• EXTRACTED ENTRIES:
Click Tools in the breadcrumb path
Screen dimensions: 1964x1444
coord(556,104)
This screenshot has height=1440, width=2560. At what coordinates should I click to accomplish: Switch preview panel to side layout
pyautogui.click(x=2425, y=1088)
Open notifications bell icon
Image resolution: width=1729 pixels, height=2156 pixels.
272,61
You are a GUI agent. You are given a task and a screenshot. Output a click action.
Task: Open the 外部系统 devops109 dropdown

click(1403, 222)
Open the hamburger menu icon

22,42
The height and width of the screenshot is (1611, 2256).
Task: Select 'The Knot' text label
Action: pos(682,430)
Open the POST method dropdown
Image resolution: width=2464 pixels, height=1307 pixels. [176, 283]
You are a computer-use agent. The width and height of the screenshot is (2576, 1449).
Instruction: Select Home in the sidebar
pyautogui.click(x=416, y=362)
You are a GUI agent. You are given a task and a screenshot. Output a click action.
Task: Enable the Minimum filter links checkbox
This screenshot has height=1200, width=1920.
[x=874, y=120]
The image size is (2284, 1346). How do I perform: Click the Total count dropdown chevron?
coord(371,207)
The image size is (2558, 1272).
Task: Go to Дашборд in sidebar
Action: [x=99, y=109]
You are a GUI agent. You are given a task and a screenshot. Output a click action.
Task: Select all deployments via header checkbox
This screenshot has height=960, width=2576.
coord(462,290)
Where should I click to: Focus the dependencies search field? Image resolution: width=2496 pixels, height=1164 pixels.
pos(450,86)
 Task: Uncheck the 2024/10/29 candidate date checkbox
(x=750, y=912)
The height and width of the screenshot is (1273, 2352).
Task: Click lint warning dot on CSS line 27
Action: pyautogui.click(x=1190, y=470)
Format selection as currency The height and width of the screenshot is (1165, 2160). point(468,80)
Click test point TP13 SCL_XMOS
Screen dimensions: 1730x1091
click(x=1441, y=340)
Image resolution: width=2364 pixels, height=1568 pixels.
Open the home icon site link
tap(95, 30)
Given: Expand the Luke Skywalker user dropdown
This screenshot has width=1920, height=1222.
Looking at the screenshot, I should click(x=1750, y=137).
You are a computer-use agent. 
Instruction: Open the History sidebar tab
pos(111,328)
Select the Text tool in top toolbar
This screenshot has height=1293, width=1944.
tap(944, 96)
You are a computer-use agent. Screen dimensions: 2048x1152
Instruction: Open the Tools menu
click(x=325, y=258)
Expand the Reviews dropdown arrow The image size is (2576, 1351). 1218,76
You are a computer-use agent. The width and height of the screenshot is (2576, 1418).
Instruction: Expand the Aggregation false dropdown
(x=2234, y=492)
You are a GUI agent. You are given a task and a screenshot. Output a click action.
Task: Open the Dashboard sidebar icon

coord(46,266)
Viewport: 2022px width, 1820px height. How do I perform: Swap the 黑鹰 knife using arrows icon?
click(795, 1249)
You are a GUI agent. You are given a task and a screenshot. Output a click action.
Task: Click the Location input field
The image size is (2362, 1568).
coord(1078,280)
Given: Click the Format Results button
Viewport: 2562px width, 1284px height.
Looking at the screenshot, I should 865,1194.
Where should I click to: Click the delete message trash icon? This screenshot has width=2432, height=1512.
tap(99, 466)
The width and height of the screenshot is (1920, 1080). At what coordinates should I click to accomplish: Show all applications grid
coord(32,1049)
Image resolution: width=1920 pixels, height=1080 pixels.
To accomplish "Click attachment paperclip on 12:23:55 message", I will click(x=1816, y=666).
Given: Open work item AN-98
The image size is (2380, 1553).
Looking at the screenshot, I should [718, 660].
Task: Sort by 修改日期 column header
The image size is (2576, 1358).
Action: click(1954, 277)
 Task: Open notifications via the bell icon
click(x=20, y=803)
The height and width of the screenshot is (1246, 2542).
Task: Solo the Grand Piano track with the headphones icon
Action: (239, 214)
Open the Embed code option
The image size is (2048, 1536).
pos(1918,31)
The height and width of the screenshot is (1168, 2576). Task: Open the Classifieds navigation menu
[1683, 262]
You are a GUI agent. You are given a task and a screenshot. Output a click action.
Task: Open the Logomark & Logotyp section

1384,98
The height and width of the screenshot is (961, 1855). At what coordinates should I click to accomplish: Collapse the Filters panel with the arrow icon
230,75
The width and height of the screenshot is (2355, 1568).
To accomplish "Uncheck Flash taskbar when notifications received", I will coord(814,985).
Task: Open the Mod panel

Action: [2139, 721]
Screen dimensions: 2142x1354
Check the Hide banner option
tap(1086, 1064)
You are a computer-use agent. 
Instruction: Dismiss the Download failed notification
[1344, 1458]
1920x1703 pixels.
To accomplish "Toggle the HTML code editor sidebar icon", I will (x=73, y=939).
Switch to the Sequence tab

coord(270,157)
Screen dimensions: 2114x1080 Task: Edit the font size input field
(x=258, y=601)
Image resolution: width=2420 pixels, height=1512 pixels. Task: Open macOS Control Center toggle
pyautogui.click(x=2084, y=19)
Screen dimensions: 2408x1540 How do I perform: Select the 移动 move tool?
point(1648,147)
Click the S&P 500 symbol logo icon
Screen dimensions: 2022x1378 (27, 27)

• WHAT THE EXERCISE ASKS:
Give back all of the data exactly, with every line intact.

• SOLUTION TO THIS PROBLEM:
Click Tools in the breadcrumb path
Screen dimensions: 1964x1444
coord(556,104)
This screenshot has height=1440, width=2560. At what coordinates should I click to accomplish: Switch preview panel to side layout
pyautogui.click(x=2425, y=1088)
Open notifications bell icon
Image resolution: width=1729 pixels, height=2156 pixels.
272,61
You are a GUI agent. You are given a task and a screenshot. Output a click action.
Task: Open the 外部系统 devops109 dropdown

click(1403, 222)
Open the hamburger menu icon

22,42
The height and width of the screenshot is (1611, 2256).
Task: Select 'The Knot' text label
Action: pos(682,430)
Open the POST method dropdown
Image resolution: width=2464 pixels, height=1307 pixels. [176, 283]
You are a computer-use agent. The width and height of the screenshot is (2576, 1449).
Instruction: Select Home in the sidebar
pyautogui.click(x=416, y=362)
You are a GUI agent. You are given a task and a screenshot. Output a click action.
Task: Enable the Minimum filter links checkbox
This screenshot has height=1200, width=1920.
[x=874, y=120]
The image size is (2284, 1346). How do I perform: Click the Total count dropdown chevron?
coord(371,207)
The image size is (2558, 1272).
Task: Go to Дашборд in sidebar
Action: [x=99, y=109]
You are a GUI agent. You are given a task and a screenshot. Output a click action.
Task: Select all deployments via header checkbox
This screenshot has height=960, width=2576.
coord(462,290)
Where should I click to: Focus the dependencies search field? Image resolution: width=2496 pixels, height=1164 pixels.
pos(450,86)
 Task: Uncheck the 2024/10/29 candidate date checkbox
(x=750, y=912)
The height and width of the screenshot is (1273, 2352).
Task: Click lint warning dot on CSS line 27
Action: pyautogui.click(x=1190, y=470)
Format selection as currency The height and width of the screenshot is (1165, 2160). point(468,80)
Click test point TP13 SCL_XMOS
Screen dimensions: 1730x1091
click(x=1441, y=340)
Image resolution: width=2364 pixels, height=1568 pixels.
Open the home icon site link
tap(95, 30)
Given: Expand the Luke Skywalker user dropdown
This screenshot has width=1920, height=1222.
Looking at the screenshot, I should click(x=1750, y=137).
You are a computer-use agent. 
Instruction: Open the History sidebar tab
pos(111,328)
Select the Text tool in top toolbar
This screenshot has height=1293, width=1944.
tap(944, 96)
You are a computer-use agent. Screen dimensions: 2048x1152
Instruction: Open the Tools menu
click(x=325, y=258)
Expand the Reviews dropdown arrow The image size is (2576, 1351). 1218,76
You are a computer-use agent. The width and height of the screenshot is (2576, 1418).
Instruction: Expand the Aggregation false dropdown
(x=2234, y=492)
You are a GUI agent. You are given a task and a screenshot. Output a click action.
Task: Open the Dashboard sidebar icon

coord(46,266)
Viewport: 2022px width, 1820px height. How do I perform: Swap the 黑鹰 knife using arrows icon?
click(795, 1249)
You are a GUI agent. You are given a task and a screenshot. Output a click action.
Task: Click the Location input field
The image size is (2362, 1568).
coord(1078,280)
Given: Click the Format Results button
Viewport: 2562px width, 1284px height.
Looking at the screenshot, I should 865,1194.
Where should I click to: Click the delete message trash icon? This screenshot has width=2432, height=1512.
tap(99, 466)
The width and height of the screenshot is (1920, 1080). At what coordinates should I click to accomplish: Show all applications grid
coord(32,1049)
Image resolution: width=1920 pixels, height=1080 pixels.
To accomplish "Click attachment paperclip on 12:23:55 message", I will click(x=1816, y=666).
Given: Open work item AN-98
The image size is (2380, 1553).
Looking at the screenshot, I should [718, 660].
Task: Sort by 修改日期 column header
The image size is (2576, 1358).
Action: click(1954, 277)
 Task: Open notifications via the bell icon
click(x=20, y=803)
The height and width of the screenshot is (1246, 2542).
Task: Solo the Grand Piano track with the headphones icon
Action: (239, 214)
Open the Embed code option
The image size is (2048, 1536).
pos(1918,31)
The height and width of the screenshot is (1168, 2576). Task: Open the Classifieds navigation menu
[1683, 262]
You are a GUI agent. You are given a task and a screenshot. Output a click action.
Task: Open the Logomark & Logotyp section

1384,98
The height and width of the screenshot is (961, 1855). At what coordinates should I click to accomplish: Collapse the Filters panel with the arrow icon
230,75
The width and height of the screenshot is (2355, 1568).
To accomplish "Uncheck Flash taskbar when notifications received", I will coord(814,985).
Task: Open the Mod panel

Action: [2139, 721]
Screen dimensions: 2142x1354
Check the Hide banner option
tap(1086, 1064)
You are a computer-use agent. 
Instruction: Dismiss the Download failed notification
[1344, 1458]
1920x1703 pixels.
To accomplish "Toggle the HTML code editor sidebar icon", I will (x=73, y=939).
Switch to the Sequence tab

coord(270,157)
Screen dimensions: 2114x1080 Task: Edit the font size input field
(x=258, y=601)
Image resolution: width=2420 pixels, height=1512 pixels. Task: Open macOS Control Center toggle
pyautogui.click(x=2084, y=19)
Screen dimensions: 2408x1540 How do I perform: Select the 移动 move tool?
point(1648,147)
Click the S&P 500 symbol logo icon
Screen dimensions: 2022x1378 (27, 27)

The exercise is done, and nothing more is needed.